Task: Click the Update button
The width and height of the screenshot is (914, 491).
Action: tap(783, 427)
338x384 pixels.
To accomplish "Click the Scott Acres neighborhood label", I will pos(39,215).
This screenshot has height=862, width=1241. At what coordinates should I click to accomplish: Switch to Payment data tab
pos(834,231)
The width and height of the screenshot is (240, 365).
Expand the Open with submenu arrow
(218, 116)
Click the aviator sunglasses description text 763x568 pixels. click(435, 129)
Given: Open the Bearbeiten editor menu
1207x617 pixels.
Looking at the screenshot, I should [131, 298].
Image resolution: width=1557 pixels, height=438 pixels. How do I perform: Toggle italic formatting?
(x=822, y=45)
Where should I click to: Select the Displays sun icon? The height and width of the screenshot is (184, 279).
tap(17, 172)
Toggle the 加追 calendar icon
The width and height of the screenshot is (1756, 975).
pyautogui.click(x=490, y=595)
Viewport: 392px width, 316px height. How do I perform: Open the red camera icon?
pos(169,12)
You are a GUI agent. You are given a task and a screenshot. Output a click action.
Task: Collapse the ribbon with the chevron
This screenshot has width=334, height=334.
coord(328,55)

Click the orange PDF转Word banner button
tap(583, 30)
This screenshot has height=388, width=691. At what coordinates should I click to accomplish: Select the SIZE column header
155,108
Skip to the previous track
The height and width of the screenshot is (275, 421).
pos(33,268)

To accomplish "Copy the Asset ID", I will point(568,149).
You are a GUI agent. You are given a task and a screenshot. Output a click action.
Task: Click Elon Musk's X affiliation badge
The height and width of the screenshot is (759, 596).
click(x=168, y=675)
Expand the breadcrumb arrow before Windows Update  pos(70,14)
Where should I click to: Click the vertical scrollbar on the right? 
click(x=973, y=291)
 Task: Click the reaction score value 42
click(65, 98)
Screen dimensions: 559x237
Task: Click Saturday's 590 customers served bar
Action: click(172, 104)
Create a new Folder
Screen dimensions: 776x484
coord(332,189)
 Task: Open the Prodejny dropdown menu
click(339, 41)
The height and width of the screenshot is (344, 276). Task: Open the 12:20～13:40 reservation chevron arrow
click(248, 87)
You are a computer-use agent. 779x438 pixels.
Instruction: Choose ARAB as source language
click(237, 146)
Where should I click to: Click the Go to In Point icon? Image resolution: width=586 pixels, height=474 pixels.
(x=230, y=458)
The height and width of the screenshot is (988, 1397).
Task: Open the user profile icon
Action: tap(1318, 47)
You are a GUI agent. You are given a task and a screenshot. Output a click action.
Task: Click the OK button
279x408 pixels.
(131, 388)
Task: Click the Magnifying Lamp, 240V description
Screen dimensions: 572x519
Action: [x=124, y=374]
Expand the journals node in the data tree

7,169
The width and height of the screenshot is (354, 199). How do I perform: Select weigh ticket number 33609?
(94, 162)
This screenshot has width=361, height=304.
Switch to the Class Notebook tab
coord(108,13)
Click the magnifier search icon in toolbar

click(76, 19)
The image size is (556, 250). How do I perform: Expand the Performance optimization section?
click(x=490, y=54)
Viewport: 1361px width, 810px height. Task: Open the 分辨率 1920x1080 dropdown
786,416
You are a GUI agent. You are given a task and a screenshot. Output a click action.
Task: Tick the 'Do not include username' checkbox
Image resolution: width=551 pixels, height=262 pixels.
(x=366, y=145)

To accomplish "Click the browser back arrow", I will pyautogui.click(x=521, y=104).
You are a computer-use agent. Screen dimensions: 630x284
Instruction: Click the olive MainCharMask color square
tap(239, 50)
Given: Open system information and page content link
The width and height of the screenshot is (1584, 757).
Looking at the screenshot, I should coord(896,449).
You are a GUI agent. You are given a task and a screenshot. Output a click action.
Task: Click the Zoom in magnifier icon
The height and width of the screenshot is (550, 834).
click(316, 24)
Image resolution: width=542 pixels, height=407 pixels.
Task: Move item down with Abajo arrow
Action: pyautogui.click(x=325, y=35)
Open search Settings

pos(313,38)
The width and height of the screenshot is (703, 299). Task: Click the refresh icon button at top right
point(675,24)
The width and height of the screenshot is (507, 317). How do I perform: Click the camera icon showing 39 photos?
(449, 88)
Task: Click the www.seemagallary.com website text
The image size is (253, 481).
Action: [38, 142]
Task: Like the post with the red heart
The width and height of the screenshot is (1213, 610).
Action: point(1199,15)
====
BRIEF: Update the rows above by changing every "GUI agent" to "interface agent", leaving everything else the same.

OUTPUT OF THE EXERCISE:
Task: Click the Update button
The width and height of the screenshot is (914, 491).
Action: tap(783, 427)
338x384 pixels.
To accomplish "Click the Scott Acres neighborhood label", I will pos(39,215).
This screenshot has height=862, width=1241. At what coordinates should I click to accomplish: Switch to Payment data tab
pos(834,231)
The width and height of the screenshot is (240, 365).
Expand the Open with submenu arrow
(218, 116)
Click the aviator sunglasses description text 763x568 pixels. click(435, 129)
Given: Open the Bearbeiten editor menu
1207x617 pixels.
Looking at the screenshot, I should [131, 298].
Image resolution: width=1557 pixels, height=438 pixels. How do I perform: Toggle italic formatting?
(x=822, y=45)
Where should I click to: Select the Displays sun icon? The height and width of the screenshot is (184, 279).
tap(17, 172)
Toggle the 加追 calendar icon
The width and height of the screenshot is (1756, 975).
pyautogui.click(x=490, y=595)
Viewport: 392px width, 316px height. How do I perform: Open the red camera icon?
pos(169,12)
You are a interface agent. You are given a task and a screenshot. Output a click action.
Task: Collapse the ribbon with the chevron
This screenshot has width=334, height=334.
coord(328,55)

Click the orange PDF转Word banner button
tap(583, 30)
This screenshot has height=388, width=691. At what coordinates should I click to accomplish: Select the SIZE column header
155,108
Skip to the previous track
The height and width of the screenshot is (275, 421).
pos(33,268)

To accomplish "Copy the Asset ID", I will point(568,149).
You are a interface agent. You are given a task and a screenshot. Output a click action.
Task: Click Elon Musk's X affiliation badge
The height and width of the screenshot is (759, 596).
click(x=168, y=675)
Expand the breadcrumb arrow before Windows Update  pos(70,14)
Where should I click to: Click the vertical scrollbar on the right? 
click(x=973, y=291)
 Task: Click the reaction score value 42
click(65, 98)
Screen dimensions: 559x237
Task: Click Saturday's 590 customers served bar
Action: click(172, 104)
Create a new Folder
Screen dimensions: 776x484
coord(332,189)
 Task: Open the Prodejny dropdown menu
click(339, 41)
The height and width of the screenshot is (344, 276). Task: Open the 12:20～13:40 reservation chevron arrow
click(248, 87)
You are a computer-use agent. 779x438 pixels.
Instruction: Choose ARAB as source language
click(237, 146)
Where should I click to: Click the Go to In Point icon? Image resolution: width=586 pixels, height=474 pixels.
(x=230, y=458)
The height and width of the screenshot is (988, 1397).
Task: Open the user profile icon
Action: tap(1318, 47)
You are a interface agent. You are given a task and a screenshot. Output a click action.
Task: Click the OK button
279x408 pixels.
(131, 388)
Task: Click the Magnifying Lamp, 240V description
Screen dimensions: 572x519
Action: [x=124, y=374]
Expand the journals node in the data tree

7,169
The width and height of the screenshot is (354, 199). How do I perform: Select weigh ticket number 33609?
(94, 162)
This screenshot has width=361, height=304.
Switch to the Class Notebook tab
coord(108,13)
Click the magnifier search icon in toolbar

click(76, 19)
The image size is (556, 250). How do I perform: Expand the Performance optimization section?
click(x=490, y=54)
Viewport: 1361px width, 810px height. Task: Open the 分辨率 1920x1080 dropdown
786,416
You are a interface agent. You are given a task and a screenshot. Output a click action.
Task: Tick the 'Do not include username' checkbox
Image resolution: width=551 pixels, height=262 pixels.
(x=366, y=145)

To accomplish "Click the browser back arrow", I will pyautogui.click(x=521, y=104).
You are a computer-use agent. Screen dimensions: 630x284
Instruction: Click the olive MainCharMask color square
tap(239, 50)
Given: Open system information and page content link
The width and height of the screenshot is (1584, 757).
Looking at the screenshot, I should coord(896,449).
You are a interface agent. You are given a task and a screenshot. Output a click action.
Task: Click the Zoom in magnifier icon
The height and width of the screenshot is (550, 834).
click(316, 24)
Image resolution: width=542 pixels, height=407 pixels.
Task: Move item down with Abajo arrow
Action: pyautogui.click(x=325, y=35)
Open search Settings

pos(313,38)
The width and height of the screenshot is (703, 299). Task: Click the refresh icon button at top right
point(675,24)
The width and height of the screenshot is (507, 317). How do I perform: Click the camera icon showing 39 photos?
(449, 88)
Task: Click the www.seemagallary.com website text
The image size is (253, 481).
Action: [38, 142]
Task: Like the post with the red heart
The width and height of the screenshot is (1213, 610).
Action: point(1199,15)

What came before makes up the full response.